### Input data
##############################
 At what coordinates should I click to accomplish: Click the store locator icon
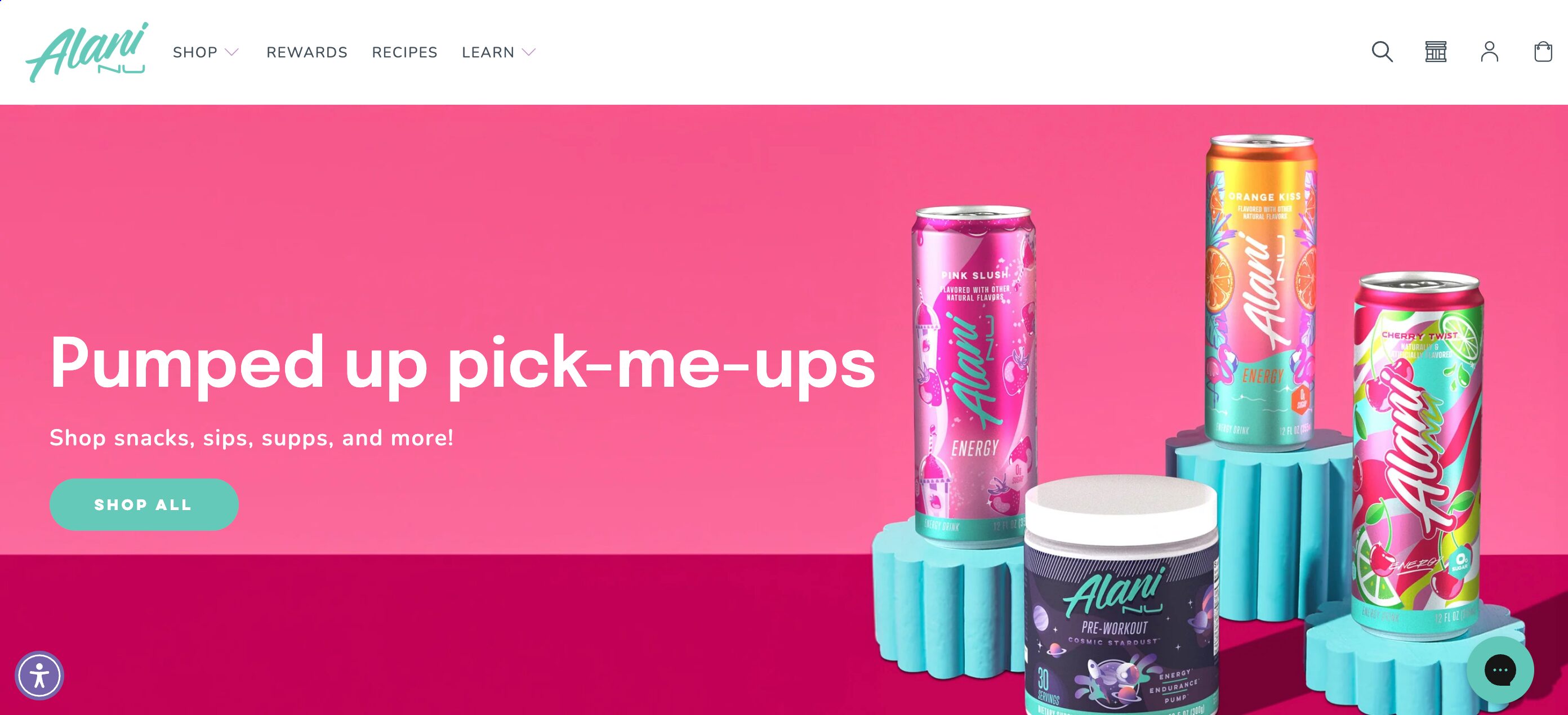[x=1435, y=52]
##############################
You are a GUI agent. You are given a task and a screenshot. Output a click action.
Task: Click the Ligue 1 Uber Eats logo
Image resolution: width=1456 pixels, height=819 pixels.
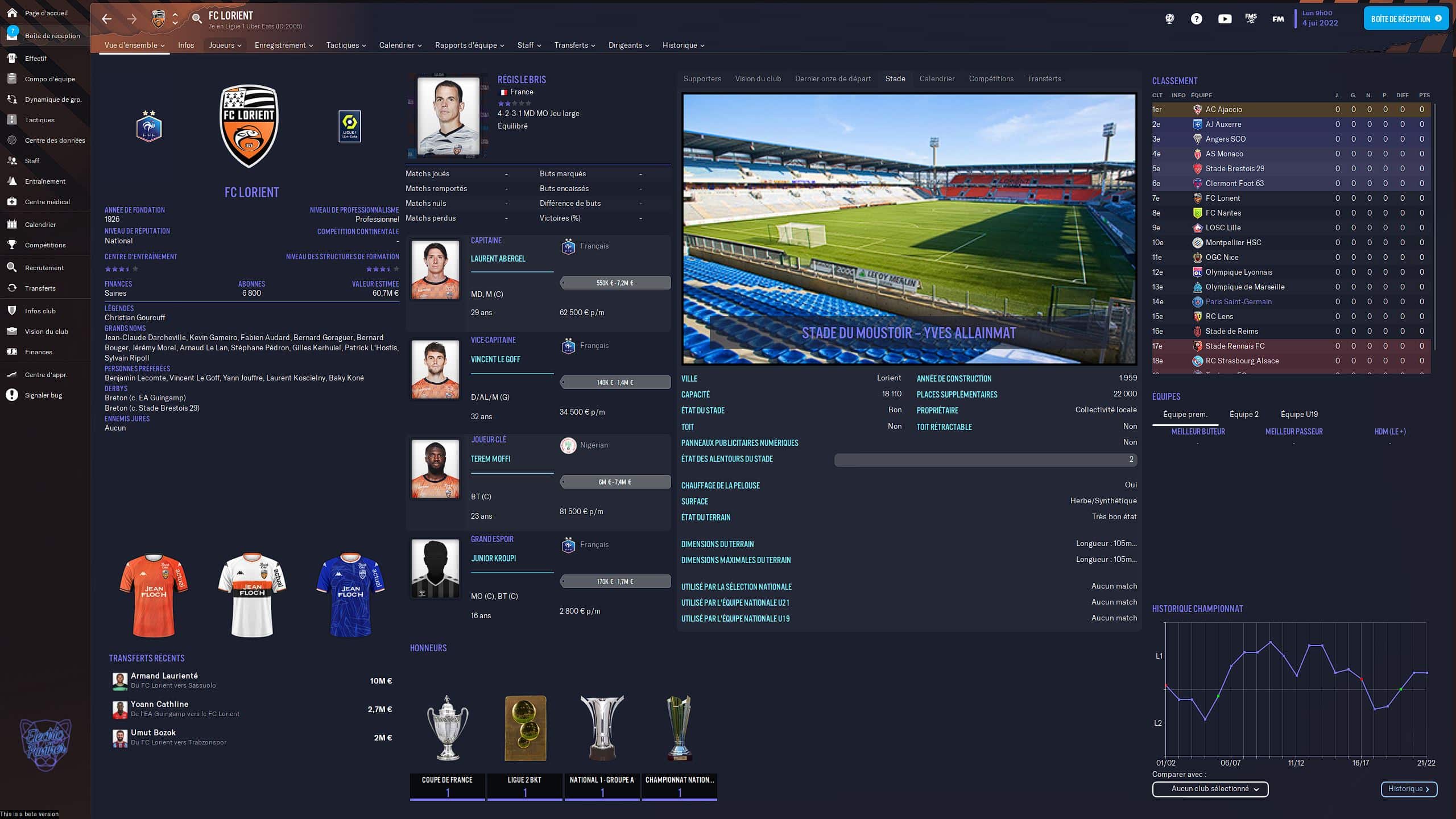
##############################
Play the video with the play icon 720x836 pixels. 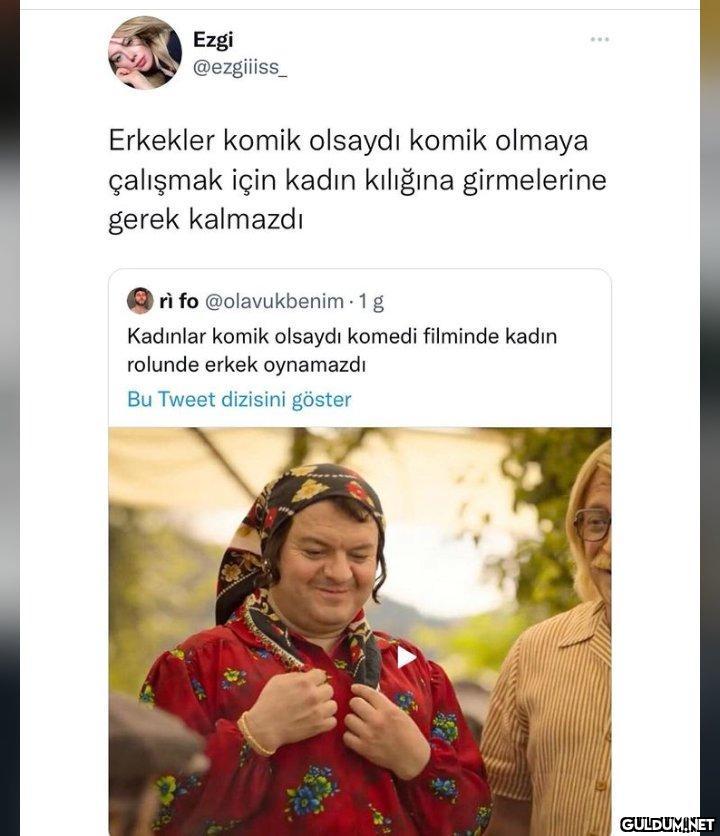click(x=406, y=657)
##############################
### Objective
Format the entries as a numbered list, leaving out any blank lines, starting at the line that contains "You are a GUI" and ending at the line that contains "Image resolution: width=1456".

### Output below
1. You are a GUI agent. You are given a task and a screenshot. Output a click action.
2. Task: Click the Ligue 1 Uber Eats logo
3. Image resolution: width=1456 pixels, height=819 pixels.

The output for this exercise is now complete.